By Andrew Hager, Historian-in-residence
PPM Picks is a weekly feature offering film, book, or music recommendations from our staff. The links provided in the article go to product listings on Amazon. Purchases made using these links support the Presidential Pet Museum. That said, we were not paid to review or promote any of the items mentioned. We just legitimately like them.
Imagine, if you can, a president who justifies war crimes, attacks America’s allies, condemns politically outspoken professional athletes, and enrages the Boy Scouts. Difficult, I know.
Meet President Trick E. Dixon, the star of Philip Roth’s scathing 1972 satire, Our Gang. Dixon is a scheming, sweaty doppelgänger for, of course, Richard Nixon. Roth’s takedown–written in the form of a play, with stage directions and dialogue–goes beyond superficial parody and into hilarious absurdity, following its own logic to almost insane depths of cruel brilliance. Very few satires have a better claim on the adjective “Swiftian.”

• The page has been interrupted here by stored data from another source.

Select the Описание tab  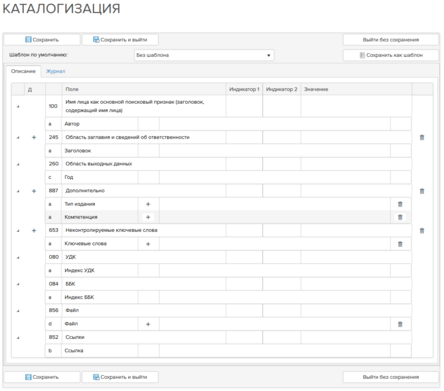[x=23, y=71]
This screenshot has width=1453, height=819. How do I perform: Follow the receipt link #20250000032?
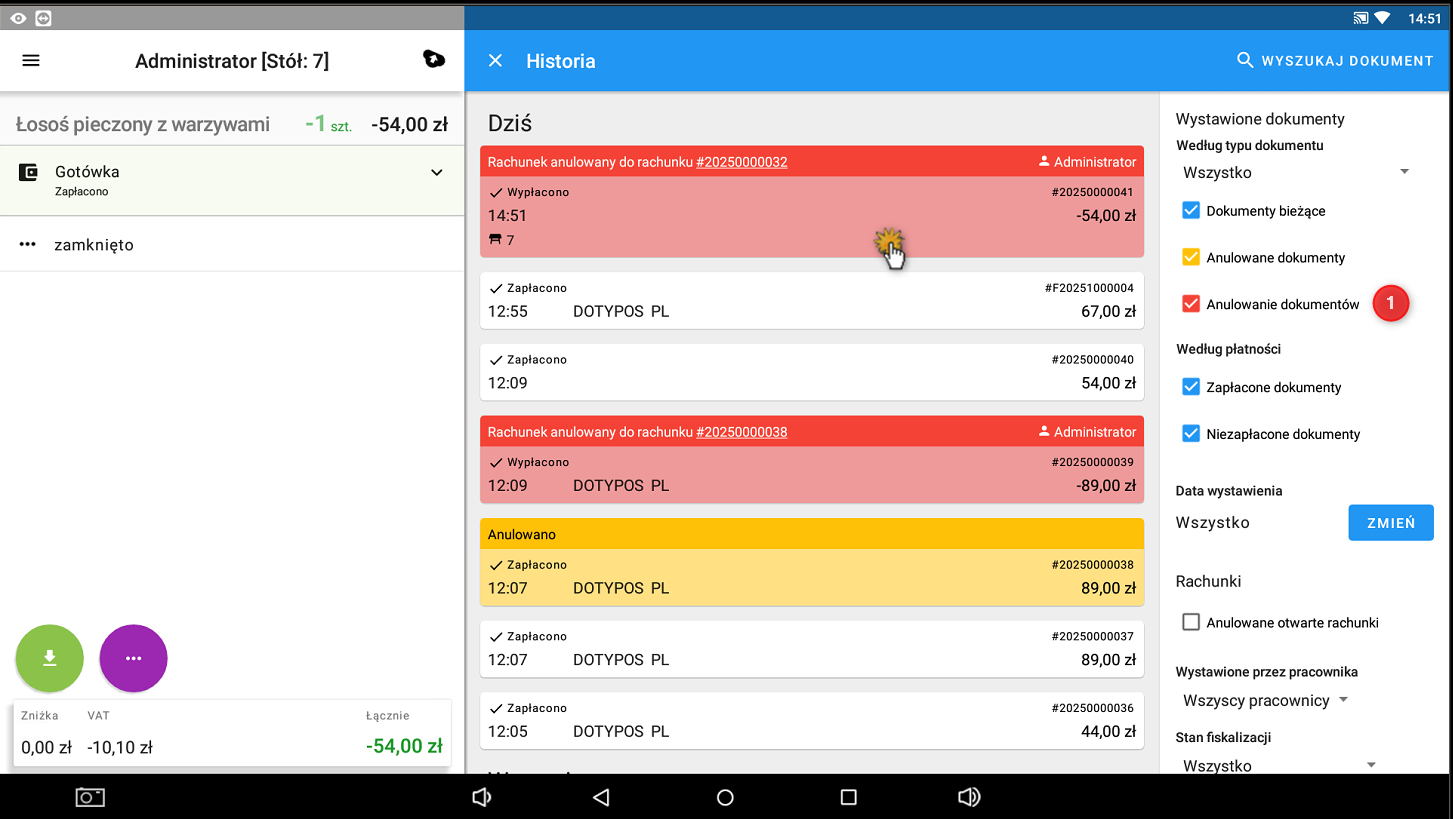(x=741, y=162)
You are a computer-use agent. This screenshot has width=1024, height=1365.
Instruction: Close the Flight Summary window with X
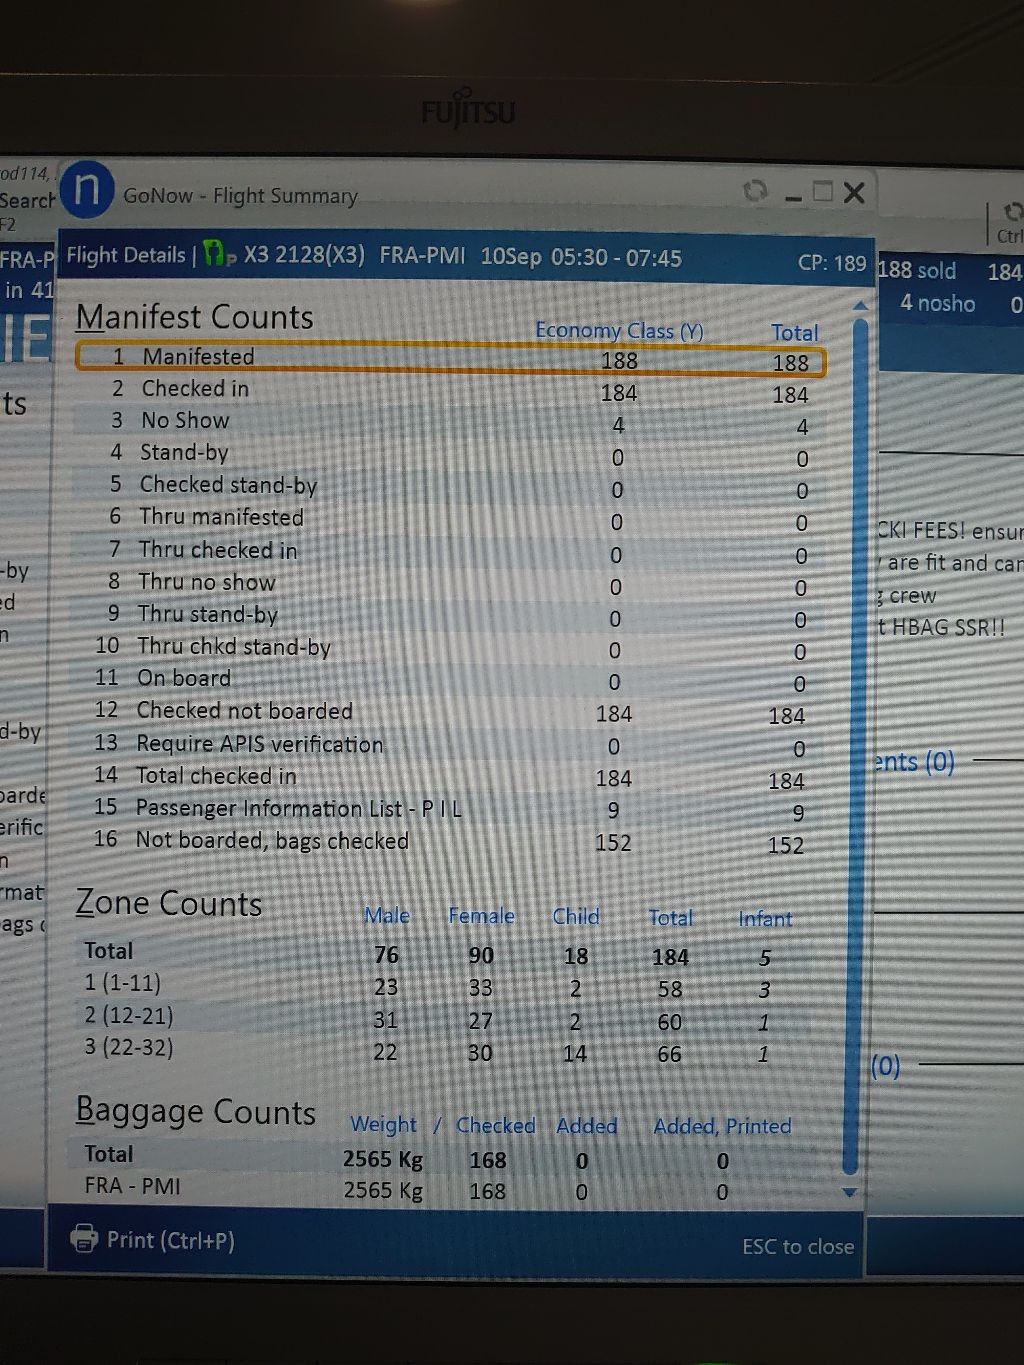click(854, 192)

When I first read this fifteen years ago, I was impressed by the dark belly-laughs and Roth’s prescience in gutting Nixon before Watergate, when the president was widely popular in the country at large. Our Gang, despite positive reviews upon publication, had little cultural impact. It was overtaken by real scandal and considered a minor work in Roth’s highly esteemed bibliography. In 2003, it was funny but (arguably) dated.

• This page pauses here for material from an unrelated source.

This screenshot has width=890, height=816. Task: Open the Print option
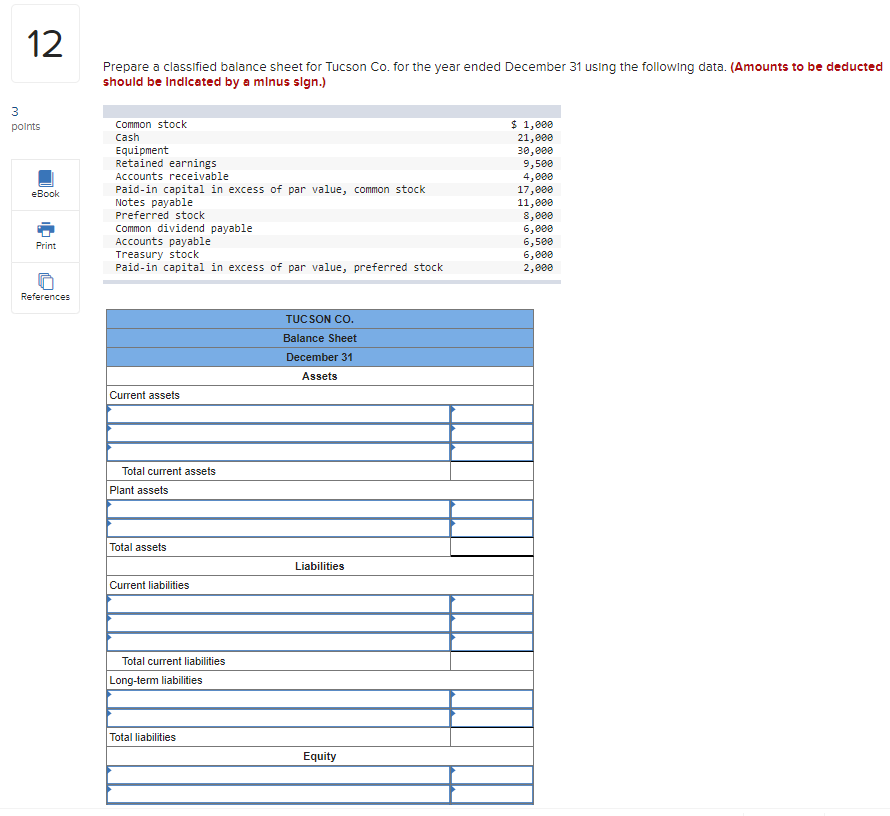pyautogui.click(x=44, y=237)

How times have changed! As the Absurd has supplanted Reality in American politics, Our Gang has gained relevance yet again. Dixon is deranged and self-serving, unwilling to admit defeat even as his position becomes increasingly untenable. Certainly the parallels between 1972 and 2018 would have been apparent to Roth. Even a cursory reading of the book’s summary underscores the terrifying truth of that. The novel deserves anothee chance. So does the country.